For a function to begin to qualify as differentiable, it would need to be continuous, and to that end you would require that [tex]a[/tex] is such that
[tex]\displaystyle\lim_{x\to0^-}g(x)=\lim_{x\to0^+}g(x)\iff\lim_{x\to0}ax=\lim_{x\to0}x^2-3x[/tex]
Obviously, both limits are 0, so [tex]g[/tex] is indeed continuous at [tex]x=0[/tex].

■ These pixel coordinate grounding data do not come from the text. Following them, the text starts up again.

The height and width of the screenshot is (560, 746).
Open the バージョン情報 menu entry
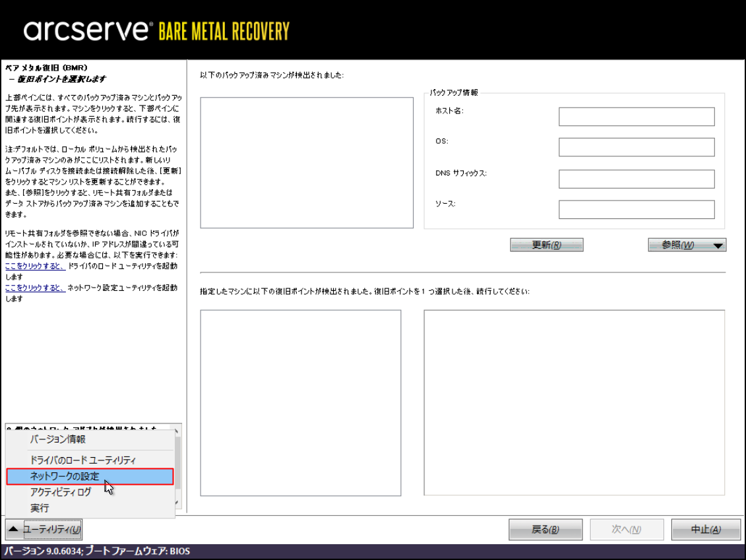57,439
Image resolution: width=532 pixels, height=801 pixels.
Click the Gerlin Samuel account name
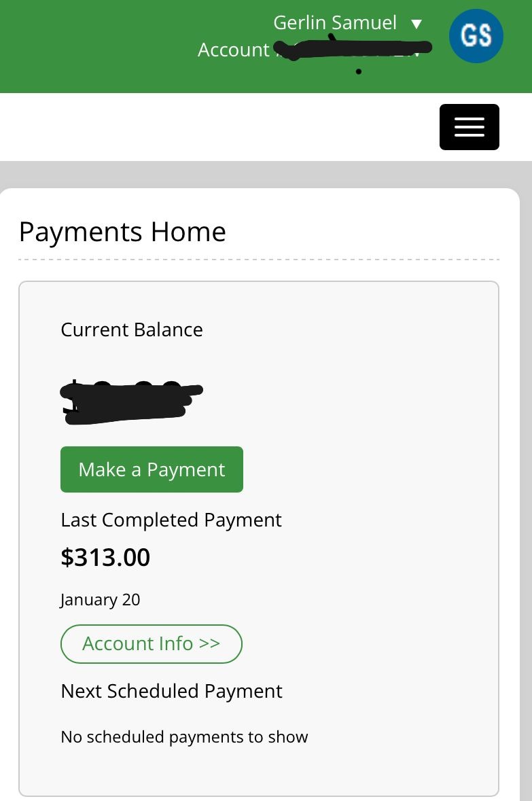pos(334,23)
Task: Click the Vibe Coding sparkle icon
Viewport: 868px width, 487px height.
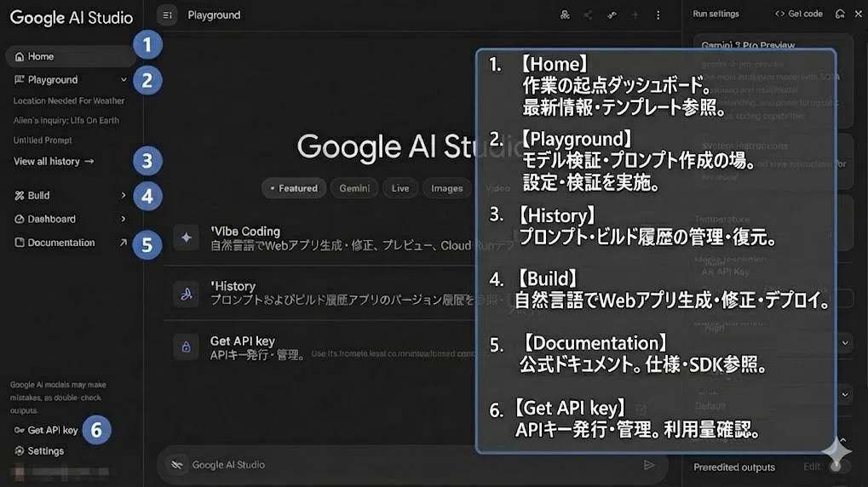Action: (186, 238)
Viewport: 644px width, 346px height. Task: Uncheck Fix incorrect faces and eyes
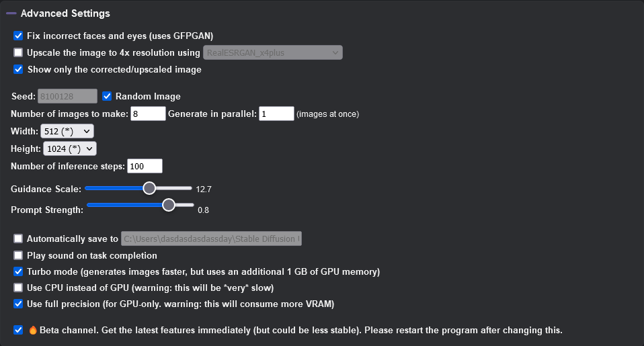18,36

Now, for [tex]g[/tex] to be differentiable everywhere, its derivative [tex]g'[/tex] must be continuous over its domain. So take the derivative, noting that we can't really say anything about the endpoints of the given intervals:
[tex]g'(x)=\begin{cases}a&\text{for }x<0\\2x-3&\text{for }x>0\end{cases}[/tex]
and at this time, we don't know what's going on at [tex]x=0[/tex], so we omit that case. We want [tex]g'[/tex] to be continuous, so we require that
[tex]\displaystyle\lim_{x\to0^-}g'(x)=\lim_{x\to0^+}g'(x)\iff\lim_{x\to0}a=\lim_{x\to0}2x-3[/tex]
from which it follows that [tex]a=-3[/tex].